Interrogé par l’APS sur cette dynamique, le professeur en sciences politiques et relations internationales à l’Université d’Alger, Samir Bouaissa, a indiqué que « l’activité des réseaux criminels marocains ne se limite plus au trafic de cannabis, mais englobe également la cocaïne, parallèlement à l’essor de la fabrication de psychotropes et de drogues de synthèse, particulièrement lucrative ». L’universitaire évoque l’existence de laboratoires clandestins dissimulés derrière des activités de façade, où sont recrutés des chimistes diplômés, ces réseaux « profitant du chômage et du manque de débouchés professionnels pour transformer le savoir-faire chimique en instrument au service d’une activité criminelle génératrice de profits importants ».

Convergence entre le crime organisé et le terrorisme

Selon M. Bouaissa, l’essor des revenus tirés de ce trafic pousse les réseaux à « intensifier la fabrication et à développer l’acheminement et la diffusion de ces substances hors du Maroc », une dynamique qu’il attribue directement à « la complaisance et la complicité des autorités du Makhzen », rappelant à ce propos que le Royaume fait l’objet de critiques récurrentes d’organisations internationales et de plusieurs gouvernements quant à sa tolérance à l’égard du trafic de drogue. L’expert relève que ces réseaux ciblent en particulier les pays du Sahel, empruntant des itinéraires multiples qui leur permettent à la fois d’étendre leurs opérations et de brouiller la traçabilité de l’origine de ces substances.
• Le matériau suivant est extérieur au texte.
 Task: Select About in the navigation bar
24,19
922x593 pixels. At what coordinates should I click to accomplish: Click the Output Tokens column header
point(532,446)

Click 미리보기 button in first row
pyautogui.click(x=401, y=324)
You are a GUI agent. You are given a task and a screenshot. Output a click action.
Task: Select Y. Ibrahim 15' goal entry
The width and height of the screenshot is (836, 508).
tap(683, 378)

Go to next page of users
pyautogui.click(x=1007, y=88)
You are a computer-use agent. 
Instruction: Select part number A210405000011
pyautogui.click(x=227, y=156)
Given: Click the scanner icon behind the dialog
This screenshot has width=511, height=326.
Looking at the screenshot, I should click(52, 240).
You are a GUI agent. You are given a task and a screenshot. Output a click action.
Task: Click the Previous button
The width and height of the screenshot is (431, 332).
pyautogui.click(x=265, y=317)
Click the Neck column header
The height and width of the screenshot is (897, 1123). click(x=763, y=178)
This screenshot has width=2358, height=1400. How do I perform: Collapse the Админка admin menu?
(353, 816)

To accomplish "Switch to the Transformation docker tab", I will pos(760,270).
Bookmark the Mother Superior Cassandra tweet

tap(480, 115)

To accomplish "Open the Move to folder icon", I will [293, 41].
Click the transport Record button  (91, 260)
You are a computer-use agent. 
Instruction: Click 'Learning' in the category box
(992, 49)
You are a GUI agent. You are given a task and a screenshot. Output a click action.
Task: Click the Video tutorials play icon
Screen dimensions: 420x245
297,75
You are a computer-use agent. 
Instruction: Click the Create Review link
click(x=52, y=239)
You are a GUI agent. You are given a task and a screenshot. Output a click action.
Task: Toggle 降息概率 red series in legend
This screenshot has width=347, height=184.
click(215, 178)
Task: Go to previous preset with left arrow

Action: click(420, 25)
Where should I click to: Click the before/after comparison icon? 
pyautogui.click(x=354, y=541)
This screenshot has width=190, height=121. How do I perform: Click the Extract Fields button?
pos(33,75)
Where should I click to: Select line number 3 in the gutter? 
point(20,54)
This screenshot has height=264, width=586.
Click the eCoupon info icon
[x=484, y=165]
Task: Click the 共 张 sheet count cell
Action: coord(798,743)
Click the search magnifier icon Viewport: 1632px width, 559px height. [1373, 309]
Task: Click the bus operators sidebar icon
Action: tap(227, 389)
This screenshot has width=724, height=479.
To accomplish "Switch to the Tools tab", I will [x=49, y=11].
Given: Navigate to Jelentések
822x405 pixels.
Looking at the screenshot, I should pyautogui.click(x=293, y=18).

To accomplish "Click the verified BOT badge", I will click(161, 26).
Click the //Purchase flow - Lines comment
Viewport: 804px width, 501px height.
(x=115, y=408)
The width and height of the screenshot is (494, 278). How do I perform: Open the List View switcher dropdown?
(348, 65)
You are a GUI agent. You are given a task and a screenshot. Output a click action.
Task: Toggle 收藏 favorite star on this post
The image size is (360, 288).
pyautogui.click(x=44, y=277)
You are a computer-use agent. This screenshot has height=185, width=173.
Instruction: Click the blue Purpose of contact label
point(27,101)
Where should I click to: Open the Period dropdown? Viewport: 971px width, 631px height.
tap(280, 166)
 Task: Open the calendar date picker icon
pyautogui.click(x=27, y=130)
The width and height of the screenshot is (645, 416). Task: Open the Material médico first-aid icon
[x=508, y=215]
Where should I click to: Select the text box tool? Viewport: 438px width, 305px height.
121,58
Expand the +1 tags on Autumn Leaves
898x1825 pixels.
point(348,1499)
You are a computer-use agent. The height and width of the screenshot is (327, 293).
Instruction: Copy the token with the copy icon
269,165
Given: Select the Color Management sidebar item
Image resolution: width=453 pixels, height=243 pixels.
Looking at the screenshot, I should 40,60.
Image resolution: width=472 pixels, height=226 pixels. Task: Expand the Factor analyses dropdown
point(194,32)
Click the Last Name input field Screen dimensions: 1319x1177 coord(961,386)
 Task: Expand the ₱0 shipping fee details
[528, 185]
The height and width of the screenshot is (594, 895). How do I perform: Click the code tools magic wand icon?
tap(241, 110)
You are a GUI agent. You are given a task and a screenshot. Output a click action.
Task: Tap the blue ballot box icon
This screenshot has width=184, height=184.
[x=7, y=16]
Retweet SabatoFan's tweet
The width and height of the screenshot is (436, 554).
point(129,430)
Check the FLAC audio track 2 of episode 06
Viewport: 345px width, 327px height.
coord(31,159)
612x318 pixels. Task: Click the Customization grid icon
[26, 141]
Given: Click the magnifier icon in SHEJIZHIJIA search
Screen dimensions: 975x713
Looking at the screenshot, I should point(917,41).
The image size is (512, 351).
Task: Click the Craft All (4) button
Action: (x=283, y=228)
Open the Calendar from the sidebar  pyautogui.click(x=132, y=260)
Le point le plus préoccupant, selon le chercheur, réside toutefois dans la convergence entre criminalité organisée et terrorisme. « Les groupes terroristes ont besoin de financement, tandis que le trafic de drogue constitue l’une des ressources majeures capables de le leur fournir. En contrepartie, les réseaux criminels ont besoin de protection pour sécuriser leurs activités, établissant ainsi une relation d’intérêts communs », explique t-il, précisant que cette convergence « se renforce » dans les zones marquées par l’instabilité, où l’insécurité facilite le trafic tandis que les revenus des stupéfiants profitent aux groupes armés.

Cette diversification s’accompagne enfin d’une dispersion géographique des activités, associées à des villes comme Casablanca, Rabat, Fès, Tanger ou Settat, mais aussi à des localités moins connues comme Deroua ou Bouskoura, qu’il s’agisse de sites de fabrication, de stockage ou de distribution. L’argent généré par ce trafic est ainsi, souligne le dossier de l’APS, réinjecté dans l’achat d’équipements, le financement du transport et l’élargissement des circuits de distribution, permettant aux réseaux de se reconstituer après chaque coup de filet des polices étrangères. Une chaîne que M. Bouaissa résume comme une « évolution dangereuse », reliant laboratoires clandestins, recrutement de jeunes chimistes, trafic transfrontalier et financement potentiel de groupes armés, dans un contexte qu’il attribue toujours à la même complaisance des autorités marocaines.